A veces mi amiga dice que está cansada de trabajar y quisiera mandar todo al diablo. Quisiera encerrarse en un tugurio y beberse todos su ahorros, o bien meterse en la cama y no pensar en nada más, dejar que vengan a cortarle el gas y la luz, dejar que todo se vaya poco a poco a la deriva. Dice que lo hará cuando yo me vaya. Porque nuestra vida juntas durará poco, me iré pronto y regresaré donde mi madre y mis hijos, a una casa en la que no podré usar zapatos rotos. Mi madre se hará cargo de mí, me prohibirá usar alfileres en lugar de botones, y escribir hasta bien entrada la noche. Yo, a mi vez, cuidaré de mis hijos, venciendo la tentación de mandar todo al diablo. Regresaré para ser firme y maternal, como siempre lo soy cuando estoy con ellos, una persona distinta a la que soy ahora, una persona que mi amiga no conoce.

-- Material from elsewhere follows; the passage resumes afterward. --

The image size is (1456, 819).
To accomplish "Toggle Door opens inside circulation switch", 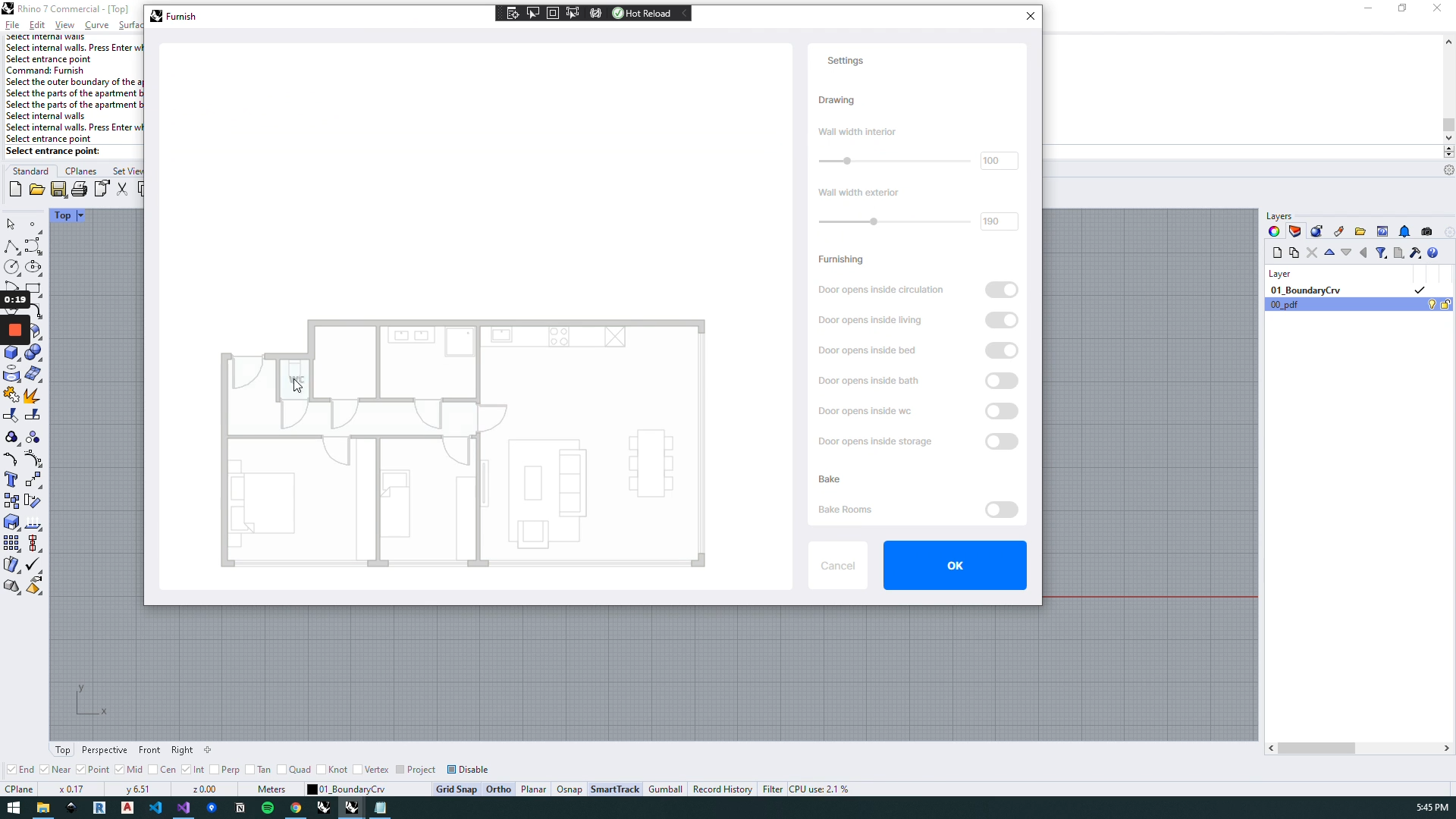I will point(1001,290).
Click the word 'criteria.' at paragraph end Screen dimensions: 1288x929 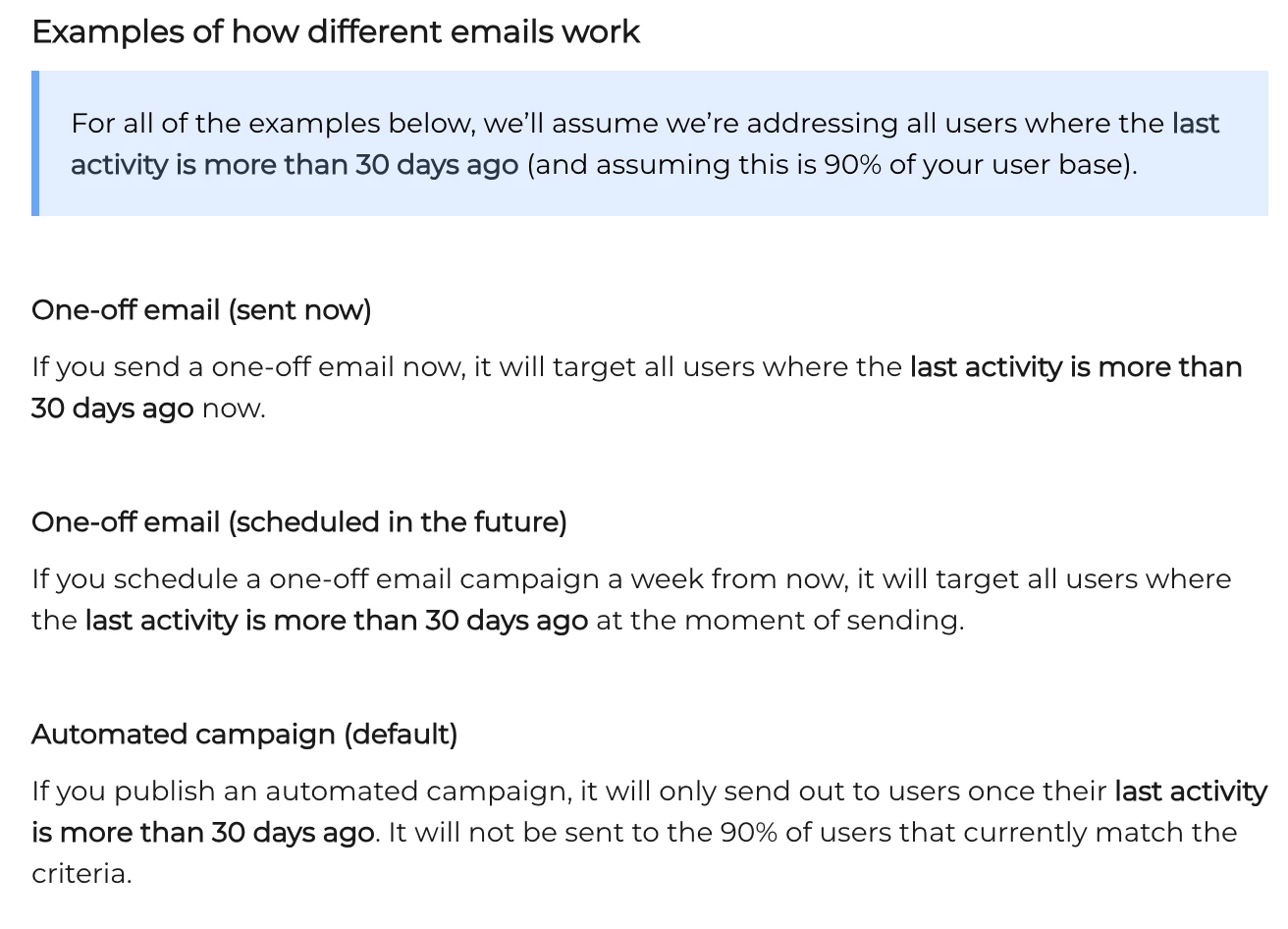pos(81,873)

Miraré el reloj y tendré en cuenta el tiempo, atenta a cualquier cosa, procuraré que mis hijos tengan siempre los pies secos y calientes, porque sé que así debe ser, si es posible, al menos en la infancia. Quizá cuando se es niño es mejor tener los pies secos y calientes para luego aprender a caminar con los zapatos rotos.
Natalia Ginzburg (1916 – 1991) Nacida como Natalia Levi, tomó el apellido de su esposo, Leone Ginzburg, quien muriera durante la segunda guerra mundial. Fue periodista, escritora y política. Entre sus obras destacan Léxico familiar (1963), Querido Miguel (1973), Las pequeñas virtudes (1962).